═════ Records to process ═════

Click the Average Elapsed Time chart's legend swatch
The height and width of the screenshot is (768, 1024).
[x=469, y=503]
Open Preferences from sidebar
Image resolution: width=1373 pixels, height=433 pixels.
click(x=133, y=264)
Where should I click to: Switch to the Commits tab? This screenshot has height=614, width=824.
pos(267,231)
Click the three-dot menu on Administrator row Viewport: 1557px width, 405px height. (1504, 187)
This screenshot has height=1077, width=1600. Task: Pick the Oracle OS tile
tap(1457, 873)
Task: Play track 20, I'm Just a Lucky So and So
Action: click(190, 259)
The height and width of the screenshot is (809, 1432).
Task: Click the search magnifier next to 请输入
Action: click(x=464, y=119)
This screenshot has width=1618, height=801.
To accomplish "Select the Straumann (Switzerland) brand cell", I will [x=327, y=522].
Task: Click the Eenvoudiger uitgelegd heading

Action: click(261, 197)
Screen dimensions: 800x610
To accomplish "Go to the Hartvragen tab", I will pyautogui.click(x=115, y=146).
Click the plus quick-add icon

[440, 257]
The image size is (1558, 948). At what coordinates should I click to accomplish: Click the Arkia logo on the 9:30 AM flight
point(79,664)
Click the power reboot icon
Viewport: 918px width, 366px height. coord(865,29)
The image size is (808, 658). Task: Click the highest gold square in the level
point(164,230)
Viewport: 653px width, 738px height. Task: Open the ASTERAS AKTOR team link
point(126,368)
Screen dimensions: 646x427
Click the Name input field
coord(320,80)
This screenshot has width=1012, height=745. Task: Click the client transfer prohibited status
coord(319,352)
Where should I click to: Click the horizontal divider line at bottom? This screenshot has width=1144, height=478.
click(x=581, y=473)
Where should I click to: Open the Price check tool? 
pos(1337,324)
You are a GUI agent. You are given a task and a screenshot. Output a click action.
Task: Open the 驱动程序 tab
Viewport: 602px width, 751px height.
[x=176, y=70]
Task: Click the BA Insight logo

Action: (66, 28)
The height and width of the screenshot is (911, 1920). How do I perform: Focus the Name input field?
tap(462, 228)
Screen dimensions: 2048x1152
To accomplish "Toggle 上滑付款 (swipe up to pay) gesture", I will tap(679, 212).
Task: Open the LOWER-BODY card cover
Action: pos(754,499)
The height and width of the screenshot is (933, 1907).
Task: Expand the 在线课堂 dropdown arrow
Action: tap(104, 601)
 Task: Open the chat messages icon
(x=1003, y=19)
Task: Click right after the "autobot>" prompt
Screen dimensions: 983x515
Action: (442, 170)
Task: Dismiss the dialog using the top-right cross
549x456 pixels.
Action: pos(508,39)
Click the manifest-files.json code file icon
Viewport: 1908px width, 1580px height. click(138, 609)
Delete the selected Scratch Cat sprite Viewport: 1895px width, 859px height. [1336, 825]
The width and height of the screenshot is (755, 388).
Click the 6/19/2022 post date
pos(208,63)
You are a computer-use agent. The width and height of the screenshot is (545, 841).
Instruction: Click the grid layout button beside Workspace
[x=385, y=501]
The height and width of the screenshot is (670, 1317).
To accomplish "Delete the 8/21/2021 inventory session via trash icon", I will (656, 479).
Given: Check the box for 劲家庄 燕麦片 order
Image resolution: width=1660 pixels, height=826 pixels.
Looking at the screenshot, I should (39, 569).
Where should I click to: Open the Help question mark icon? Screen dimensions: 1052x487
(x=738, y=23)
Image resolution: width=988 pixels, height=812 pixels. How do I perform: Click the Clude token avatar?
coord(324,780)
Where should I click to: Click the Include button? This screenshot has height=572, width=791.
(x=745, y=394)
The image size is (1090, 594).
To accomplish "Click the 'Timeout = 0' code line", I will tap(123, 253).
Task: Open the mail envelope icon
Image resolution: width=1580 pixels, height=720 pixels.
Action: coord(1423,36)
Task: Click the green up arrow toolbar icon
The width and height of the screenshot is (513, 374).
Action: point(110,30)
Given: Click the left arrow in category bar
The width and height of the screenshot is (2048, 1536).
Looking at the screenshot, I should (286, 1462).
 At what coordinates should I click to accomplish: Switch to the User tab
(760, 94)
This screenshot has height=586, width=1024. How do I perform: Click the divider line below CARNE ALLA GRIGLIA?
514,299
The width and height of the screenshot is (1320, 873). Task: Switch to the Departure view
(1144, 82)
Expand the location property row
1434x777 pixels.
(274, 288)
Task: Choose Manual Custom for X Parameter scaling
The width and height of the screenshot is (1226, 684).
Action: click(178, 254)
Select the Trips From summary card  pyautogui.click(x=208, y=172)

═════

What lines of the material above contain "agent"? Return each of them.

You are a GUI agent. You are given a task and a screenshot. Output a click action.
You are a computer-use agent. The width and height of the screenshot is (545, 841).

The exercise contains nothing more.